El protagonista principal es Anatoly, un hombre que años atrás cuando era muy joven y servía en la Armada Rusa se comportó cobardemente y por salvarse a sí mismo mató a un compañero. Pero han pasado los años y Anatoly es ahora un monje asceta que vive en una isla cercana a la costa del Mar Blanco (mar que más bien es un Golfo del Mar de Barents), en una comunidad de monjes ortodoxos cenobitas, aunque apartado de ellos, sin poder olvidar y sintiendo una gran culpa en su interior por el crimen cometido, tratando día a día durante años de expiar su grave pecado.
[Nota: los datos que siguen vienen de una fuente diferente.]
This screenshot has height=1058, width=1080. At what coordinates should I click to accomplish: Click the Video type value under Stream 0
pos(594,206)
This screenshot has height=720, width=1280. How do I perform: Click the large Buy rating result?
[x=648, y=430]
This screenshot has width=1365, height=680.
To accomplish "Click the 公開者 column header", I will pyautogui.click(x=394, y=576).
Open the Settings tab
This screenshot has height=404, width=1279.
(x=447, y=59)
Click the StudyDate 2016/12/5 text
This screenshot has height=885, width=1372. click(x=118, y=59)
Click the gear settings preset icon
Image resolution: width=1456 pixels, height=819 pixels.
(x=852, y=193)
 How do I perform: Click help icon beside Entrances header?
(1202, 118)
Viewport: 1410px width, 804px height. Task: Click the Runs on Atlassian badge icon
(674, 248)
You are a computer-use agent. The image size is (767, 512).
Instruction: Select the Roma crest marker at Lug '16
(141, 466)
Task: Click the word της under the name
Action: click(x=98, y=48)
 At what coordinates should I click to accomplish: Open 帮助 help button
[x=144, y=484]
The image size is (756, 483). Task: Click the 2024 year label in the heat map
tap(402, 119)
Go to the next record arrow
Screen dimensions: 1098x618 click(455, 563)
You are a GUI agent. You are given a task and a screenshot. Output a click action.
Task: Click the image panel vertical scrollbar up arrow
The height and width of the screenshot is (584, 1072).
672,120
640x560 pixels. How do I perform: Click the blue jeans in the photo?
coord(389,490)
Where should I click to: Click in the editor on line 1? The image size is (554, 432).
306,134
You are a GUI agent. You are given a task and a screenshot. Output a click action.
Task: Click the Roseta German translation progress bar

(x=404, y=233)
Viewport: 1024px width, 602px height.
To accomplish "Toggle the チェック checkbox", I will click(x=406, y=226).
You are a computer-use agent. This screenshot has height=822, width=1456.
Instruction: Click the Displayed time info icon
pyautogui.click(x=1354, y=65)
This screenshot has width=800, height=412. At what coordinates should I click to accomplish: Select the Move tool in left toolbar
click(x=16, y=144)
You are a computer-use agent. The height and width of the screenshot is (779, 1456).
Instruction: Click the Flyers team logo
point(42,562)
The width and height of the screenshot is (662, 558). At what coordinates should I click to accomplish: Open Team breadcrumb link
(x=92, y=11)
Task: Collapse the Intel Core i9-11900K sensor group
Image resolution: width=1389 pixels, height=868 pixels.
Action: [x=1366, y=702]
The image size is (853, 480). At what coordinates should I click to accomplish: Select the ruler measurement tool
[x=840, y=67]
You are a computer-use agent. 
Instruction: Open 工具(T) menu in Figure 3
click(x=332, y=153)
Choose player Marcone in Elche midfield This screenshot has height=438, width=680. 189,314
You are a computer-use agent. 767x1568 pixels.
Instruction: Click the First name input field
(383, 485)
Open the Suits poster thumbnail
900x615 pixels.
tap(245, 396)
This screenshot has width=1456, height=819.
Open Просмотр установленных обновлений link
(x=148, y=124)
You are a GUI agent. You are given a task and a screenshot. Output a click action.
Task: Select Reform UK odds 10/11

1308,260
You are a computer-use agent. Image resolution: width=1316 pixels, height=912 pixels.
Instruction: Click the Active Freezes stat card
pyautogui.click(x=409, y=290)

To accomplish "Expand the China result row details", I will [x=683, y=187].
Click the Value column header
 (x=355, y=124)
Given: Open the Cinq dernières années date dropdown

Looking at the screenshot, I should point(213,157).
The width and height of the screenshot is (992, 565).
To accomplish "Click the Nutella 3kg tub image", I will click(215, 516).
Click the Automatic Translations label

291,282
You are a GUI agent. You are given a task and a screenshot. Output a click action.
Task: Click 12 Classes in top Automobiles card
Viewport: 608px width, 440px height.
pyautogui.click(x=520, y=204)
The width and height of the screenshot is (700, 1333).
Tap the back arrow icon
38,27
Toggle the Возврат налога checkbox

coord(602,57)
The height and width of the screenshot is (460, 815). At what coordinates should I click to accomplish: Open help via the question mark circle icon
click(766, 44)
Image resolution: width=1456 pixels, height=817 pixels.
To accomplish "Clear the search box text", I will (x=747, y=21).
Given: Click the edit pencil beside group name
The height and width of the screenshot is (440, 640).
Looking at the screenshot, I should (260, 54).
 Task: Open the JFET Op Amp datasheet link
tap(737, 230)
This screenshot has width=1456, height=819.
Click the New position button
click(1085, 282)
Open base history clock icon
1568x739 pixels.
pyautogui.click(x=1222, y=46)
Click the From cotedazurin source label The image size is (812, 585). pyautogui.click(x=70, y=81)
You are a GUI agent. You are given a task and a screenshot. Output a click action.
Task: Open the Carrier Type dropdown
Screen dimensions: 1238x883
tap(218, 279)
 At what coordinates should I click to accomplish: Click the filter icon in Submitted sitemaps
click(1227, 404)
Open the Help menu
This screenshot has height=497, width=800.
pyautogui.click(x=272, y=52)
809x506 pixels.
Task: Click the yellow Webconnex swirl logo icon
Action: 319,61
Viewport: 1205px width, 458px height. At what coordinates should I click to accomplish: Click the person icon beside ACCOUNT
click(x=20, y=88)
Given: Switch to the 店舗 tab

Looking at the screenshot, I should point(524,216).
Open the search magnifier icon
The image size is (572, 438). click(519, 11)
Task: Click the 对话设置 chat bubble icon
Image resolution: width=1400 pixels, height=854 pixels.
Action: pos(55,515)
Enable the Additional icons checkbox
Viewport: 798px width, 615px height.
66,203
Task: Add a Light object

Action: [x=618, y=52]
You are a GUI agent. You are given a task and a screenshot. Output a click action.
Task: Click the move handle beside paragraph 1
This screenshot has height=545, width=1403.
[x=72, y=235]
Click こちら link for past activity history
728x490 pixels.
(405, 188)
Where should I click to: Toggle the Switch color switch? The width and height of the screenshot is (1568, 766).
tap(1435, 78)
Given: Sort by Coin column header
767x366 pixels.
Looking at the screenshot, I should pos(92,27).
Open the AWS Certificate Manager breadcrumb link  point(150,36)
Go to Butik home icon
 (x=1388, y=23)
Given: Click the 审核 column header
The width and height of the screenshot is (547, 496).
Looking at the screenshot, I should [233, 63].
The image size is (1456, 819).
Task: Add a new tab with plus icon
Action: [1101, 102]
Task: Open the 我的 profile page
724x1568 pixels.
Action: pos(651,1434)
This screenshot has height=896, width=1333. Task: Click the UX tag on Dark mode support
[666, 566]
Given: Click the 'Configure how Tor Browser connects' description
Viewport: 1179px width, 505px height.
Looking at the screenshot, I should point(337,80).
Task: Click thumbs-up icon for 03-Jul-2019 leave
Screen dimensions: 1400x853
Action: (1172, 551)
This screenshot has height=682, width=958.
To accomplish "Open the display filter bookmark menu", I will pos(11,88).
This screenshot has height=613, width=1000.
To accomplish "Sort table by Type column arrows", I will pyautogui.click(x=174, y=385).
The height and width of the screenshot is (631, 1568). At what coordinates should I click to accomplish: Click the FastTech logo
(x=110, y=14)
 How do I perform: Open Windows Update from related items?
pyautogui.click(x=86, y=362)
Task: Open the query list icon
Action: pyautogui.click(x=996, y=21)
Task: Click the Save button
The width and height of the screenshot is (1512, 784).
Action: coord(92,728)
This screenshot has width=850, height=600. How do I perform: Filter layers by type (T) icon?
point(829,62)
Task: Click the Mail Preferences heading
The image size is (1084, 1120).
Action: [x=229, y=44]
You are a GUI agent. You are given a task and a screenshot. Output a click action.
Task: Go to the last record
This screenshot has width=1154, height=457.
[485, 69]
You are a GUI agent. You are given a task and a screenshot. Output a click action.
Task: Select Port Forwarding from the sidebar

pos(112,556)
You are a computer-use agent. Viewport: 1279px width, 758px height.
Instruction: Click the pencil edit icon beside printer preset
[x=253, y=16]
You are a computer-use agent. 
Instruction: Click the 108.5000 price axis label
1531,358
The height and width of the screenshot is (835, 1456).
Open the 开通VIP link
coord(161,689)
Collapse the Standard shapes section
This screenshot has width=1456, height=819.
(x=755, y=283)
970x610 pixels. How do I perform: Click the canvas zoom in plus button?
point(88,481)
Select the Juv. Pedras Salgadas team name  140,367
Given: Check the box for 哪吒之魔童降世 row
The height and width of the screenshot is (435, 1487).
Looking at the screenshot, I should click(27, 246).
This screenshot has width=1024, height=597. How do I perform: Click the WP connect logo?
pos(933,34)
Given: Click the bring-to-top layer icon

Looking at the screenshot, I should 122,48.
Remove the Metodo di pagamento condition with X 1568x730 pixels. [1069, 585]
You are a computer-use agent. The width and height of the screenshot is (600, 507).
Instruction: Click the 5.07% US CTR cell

Pero además, Anatoly es un religioso excéntrico; de esa clase de místicos aislados que siempre han existido, que se vuelven insociables y se comportan de manera perturbada tal vez porque se reconocen enormemente pecadores y no quieren dar ninguna impresión de santidad; que quizás acostumbran a ponerse la máscara de la chifladura para no caer en la vanidad de creerse o hacer creer a los demás que son santos o buenos; que andan provocando, diciendo la verdad ya oportuna ya inoportunamente a quienes no gustan de oírla, que a veces se muestran violentos y otras se humillan como perros; que siendo hombres religiosos en modo alguno se comportan como religiosos convencionales.

En consecuencia, la forma de ser del “padre” Anatoly resulta un constante desaire para los compañeros monjes de su comunidad, dado que él hace la diferencia entre lo que es un hombre religioso por excelencia (que no se toma a sí mismo en serio) y el hombre religioso institucional (que se toma a sí mismo demasiado en serio).

Siempre habrá quienes se burlen de estos hombres religiosos y le guarden poca consideración, sobre todo entre los monjes o clérigos de su propia comunidad. Pero curiosamente la gente sencilla del pueblo siente ante este tipo de místicos excéntricos, el "temor" o el respeto que se le debe a Dios, a lo Santo, o a quién está en sintonía con lo Divino. Es el caso del “padre” Anatoly; de ahí que la gente viaje en barca desde lejos, acuda a él, como quien va buscando a un santo.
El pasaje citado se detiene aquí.